The issue with 3D tools is that in order to make real use of them you have to basically be a good photographer, you have to be extremely provicient with both natural and artifical lighting, you have to be very observant of the physical properties of materials, you have to model accurately and to scale etc. These are things any software can help you with, but just like the greatest piano won't make you a great pianist, a great 3d software won't make you produce great images.

Like any art form VFX and CGI depends on people who are willing to work on their results and learn from each other till they are perfect.


It's not perfect. Look at the shadow cast by the chair. The chair is moving, the shadow is not.


If you use a tool with global illumination, so it's not up to you to fake how the light bounces, but it's calculated for you, then you're much less likely to get the problem you describe. If the tech you want to play around with doesn't support GI, then at least you can use one that does to create a reference that you can follow along with on your target platform.


I found it a bit easier to start with voxels:

https://ephtracy.github.io/


Recently Unreal Engine 5 released a beta version with a new lighting feature called "lumen." It makes lighting an order of magnitude easier if you can export your scene or create in Unreal.

For example: https://youtu.be/oT2DDu9vRJk


Don't use pure black. Make sure the ambient color is a dark blue or purple or something.


Here's the source to look at https://github.com/brunosimon/my-room-in-3d


I suggest watching the Youtube playlist below. It's insane how much work went into this. He paid attention to every detail.


Try poking https://blender.stackexchange.com/questions/167940/is-filmic....

Was recommended https://www.youtube.com/watch?v=m9AT7H4GGrA a little while back, it basically goes 'round in circles a bunch of times describing exactly what you're talking about, then recommends Filmic Blender. I kind of hit my TL;DR point at ~12min.

I have no idea if this information is relevant or insightful. Hopefully at some point I'll be able to play around with this stuff one day. (This machine hits 100°C if I try and play *video*... HP thermal design FTW. Not even going to try launching blender, no need to prove it'll melt everything lol)


> I cannot for the life of me make a scene look so great

You mean that not just anyone can be a 3D artist and make a Pixar movie? Say it ain't so!! /s

However, it is kind of insulting that someone would think they could just walk up to a block of stone with a hammer and chisel and think they will create the David. Now imagine it is the fisher price version of that hammer and chisel.

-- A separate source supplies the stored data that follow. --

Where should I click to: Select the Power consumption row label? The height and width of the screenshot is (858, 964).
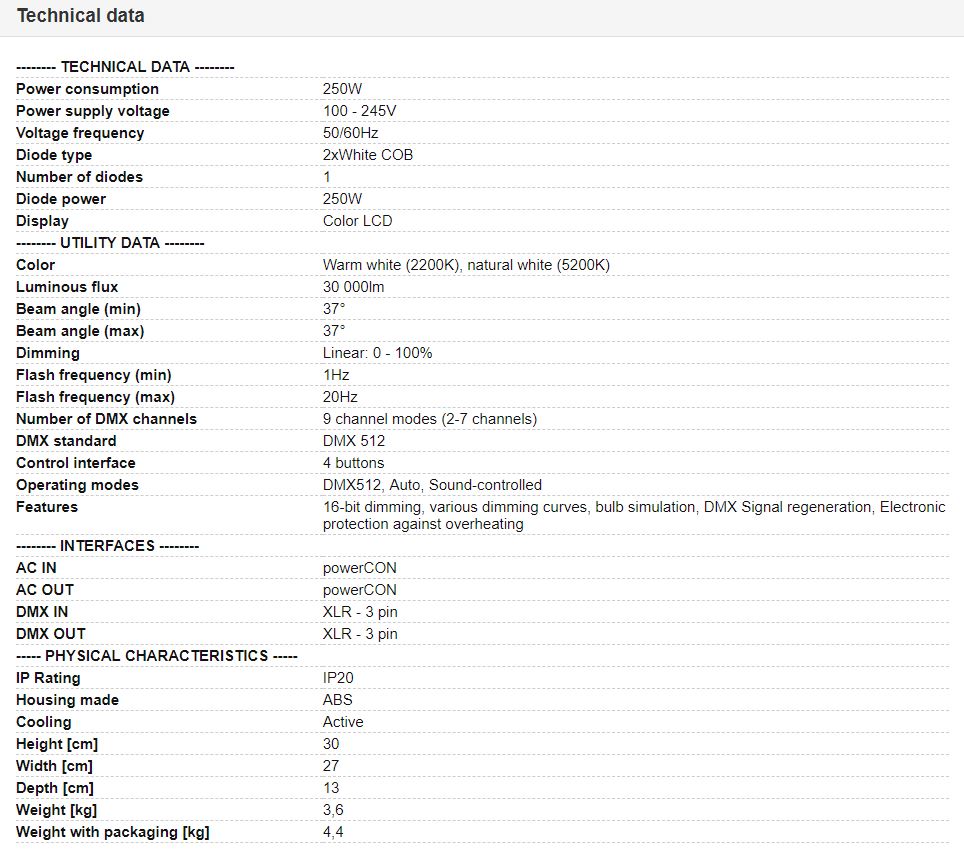pos(87,89)
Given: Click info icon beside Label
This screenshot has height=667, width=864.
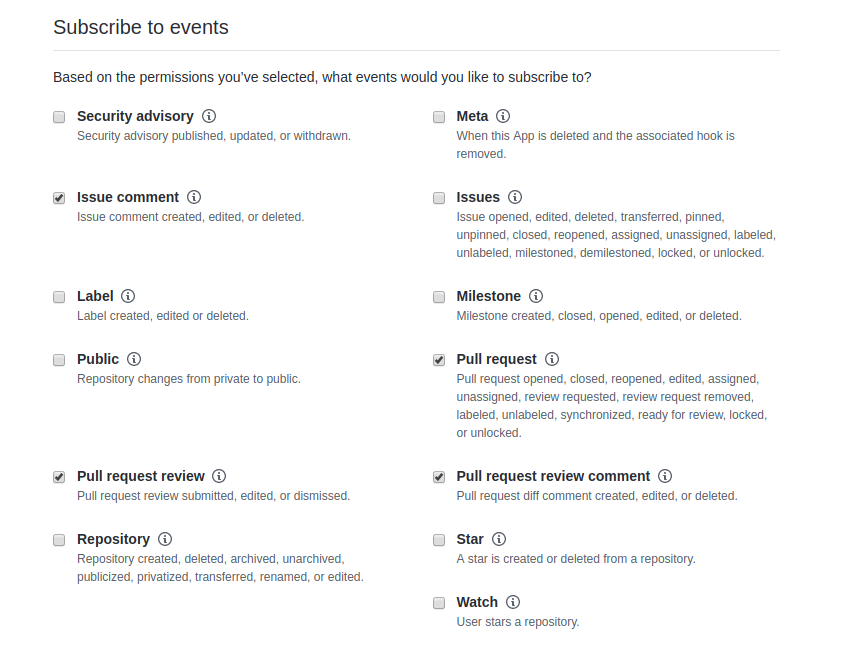Looking at the screenshot, I should pos(128,296).
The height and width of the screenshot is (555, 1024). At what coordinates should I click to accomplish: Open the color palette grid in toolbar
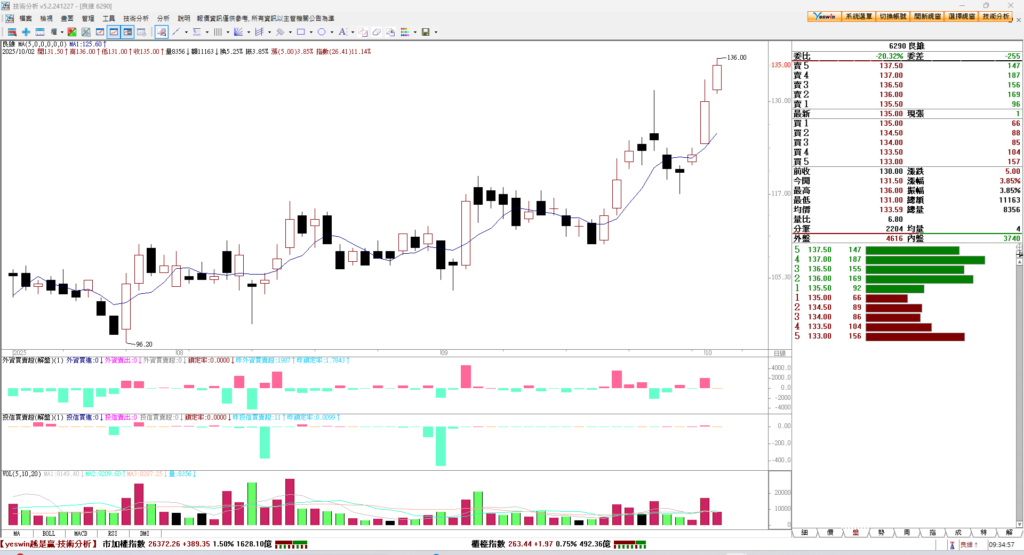(x=405, y=32)
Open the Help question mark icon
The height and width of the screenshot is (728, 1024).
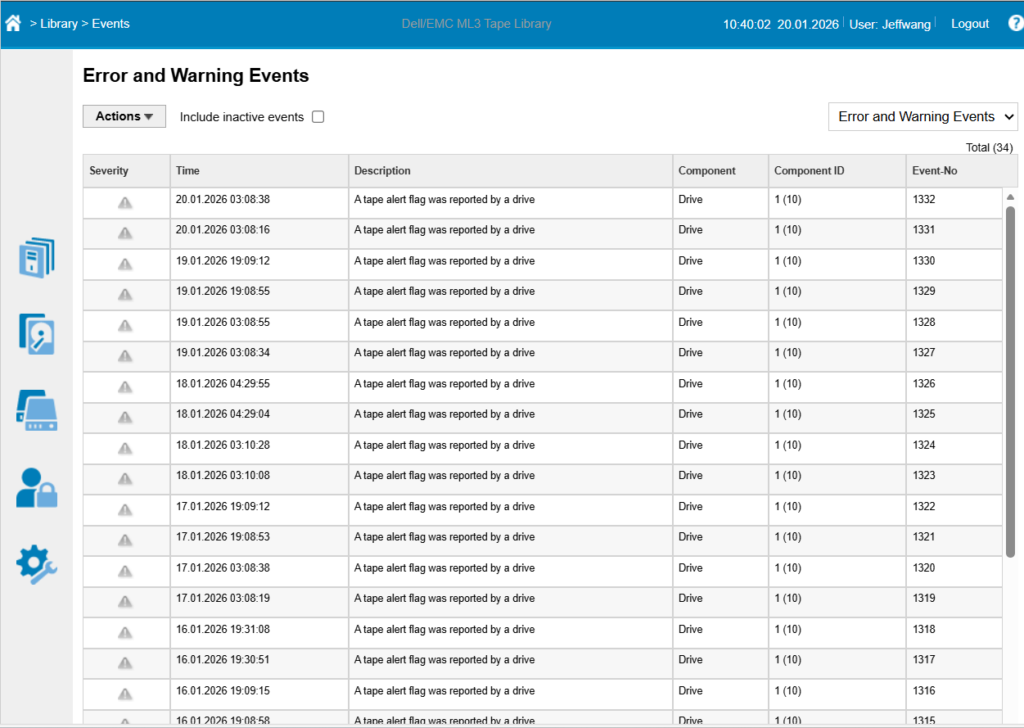[1016, 23]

Threejs and Blender might be capable for certain things and calling it fisher price is not fair either, but there are definite limitations.

>How is this so perfect?! I just can’t comprehend how do 3d artist’s brains work.

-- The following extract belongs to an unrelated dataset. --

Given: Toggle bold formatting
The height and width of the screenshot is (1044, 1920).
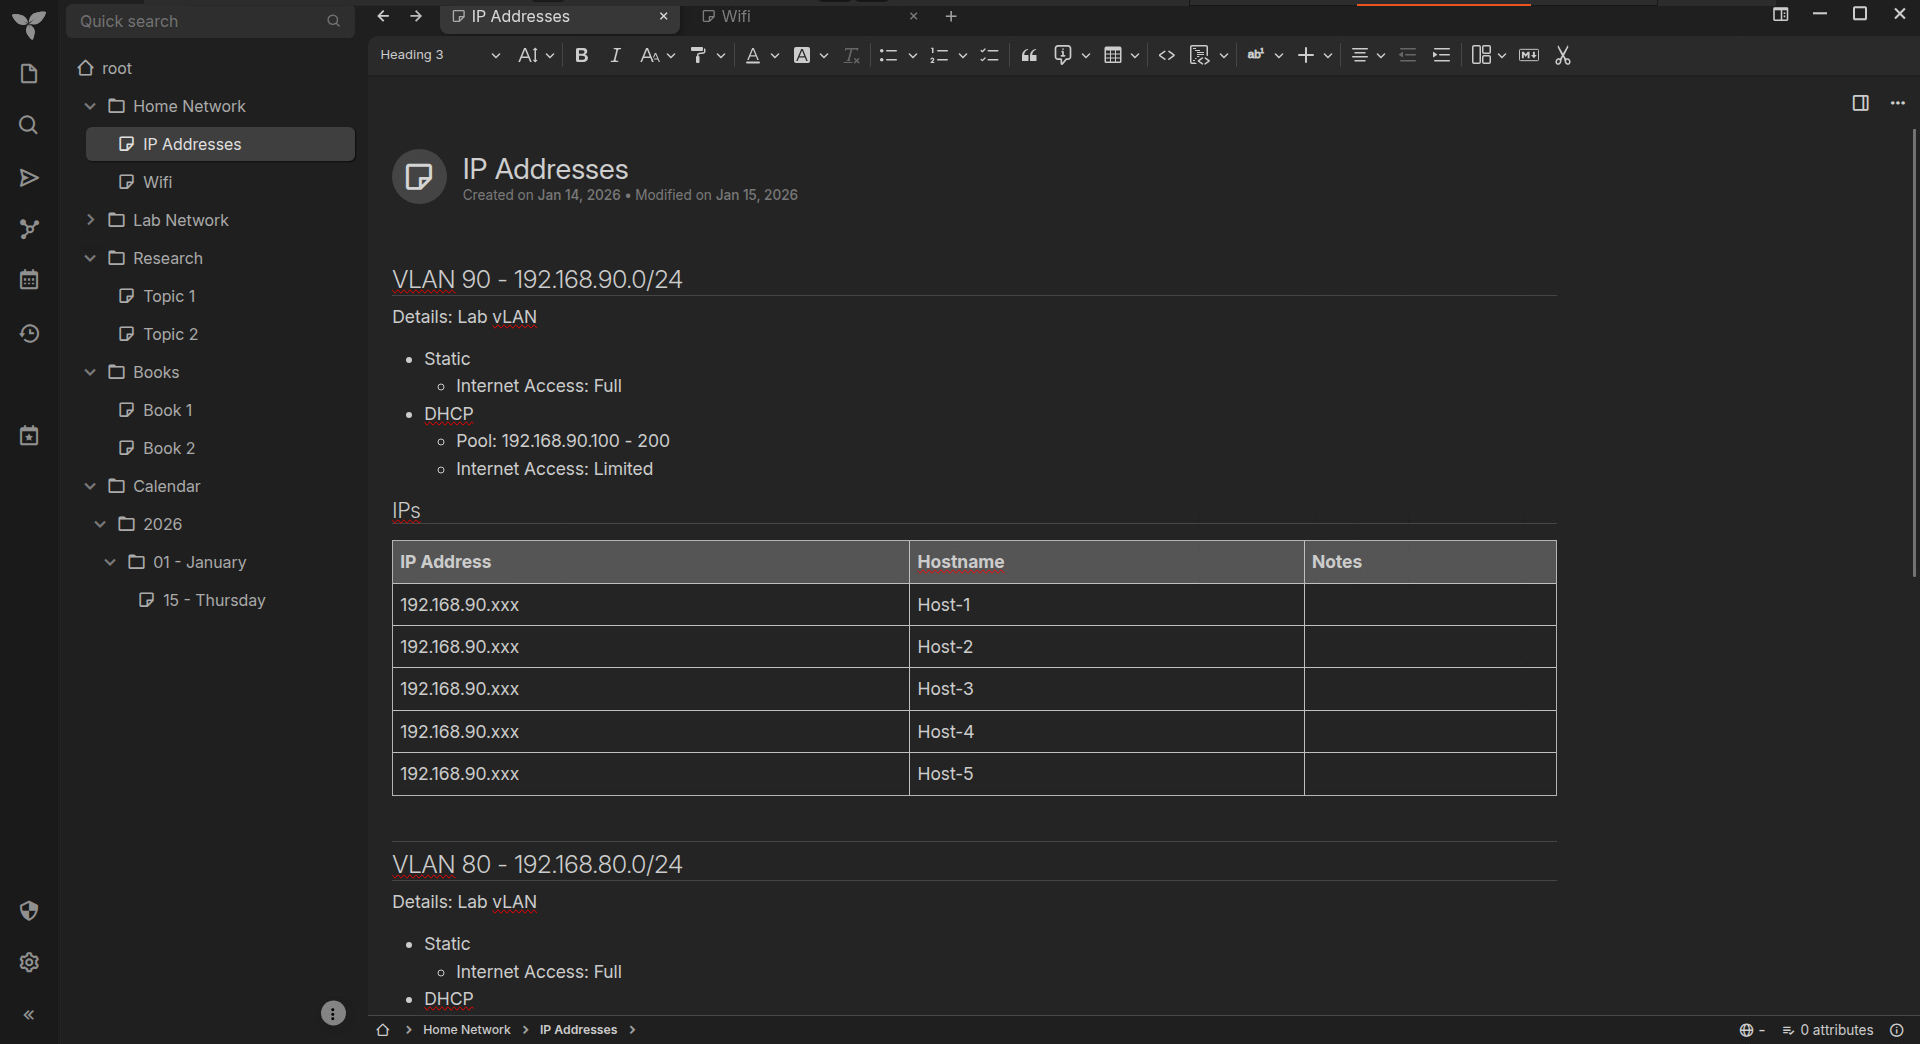Looking at the screenshot, I should [581, 55].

Honestly, this looks closer to game engine rendering than something from a photo realistic engine.


His portfolio home page is incredible too: https://bruno-simon.com/

It's the website shown on the monitor in the room.

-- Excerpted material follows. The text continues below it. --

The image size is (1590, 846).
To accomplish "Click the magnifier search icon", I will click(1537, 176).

It actually works on both mobile and desktop. Mind definitely blown


It didn't work at all for me in latest Firefox, even with uBlock disabled. But it worked on a Chomium-based browser.


Didn’t work for me on iOS either.


Im on firefox latest , with ublock enabled

Worked like a charm for me. Im on linux


Arch Linux with Firefox 92.0 and uBlock activated works sometimes.

However, it seems somewhat brittle and sometimes the initial loading doesn't complete. I am not 100% certain, but it seems to help to switch to another tab while the page is loading. Feels a bit like a race condition while loading the engine which doesn't occur when the tab runs with a lower priority.

After pressing the Start button, everything works fine.


It works in firefox mobile. Ublock enabled


Worked great for me on Firefox 92 with Enhanced Tracking Protection and uBlock Origin.


Man that portfolio website is amazing.

Makes me want to check out each of his individual projects.


Wow, I've missed the times when websites were made to impress people.


Thanks for sharing that, the website is really cool!


If you’re curious about the process, you can watch all the steps on Bruno’s Twitch: https://twitch.tv/bruno_simon_dev



It's certainly a good time to become a 3D graphics developer, or at least be proficient at it. WebGL simply works. The internet is fast enough to ship a lot of assets. Even phones can render tons of graphical elements. Mix in WASM and it's pretty much golden. The world-wide-web is the true VR.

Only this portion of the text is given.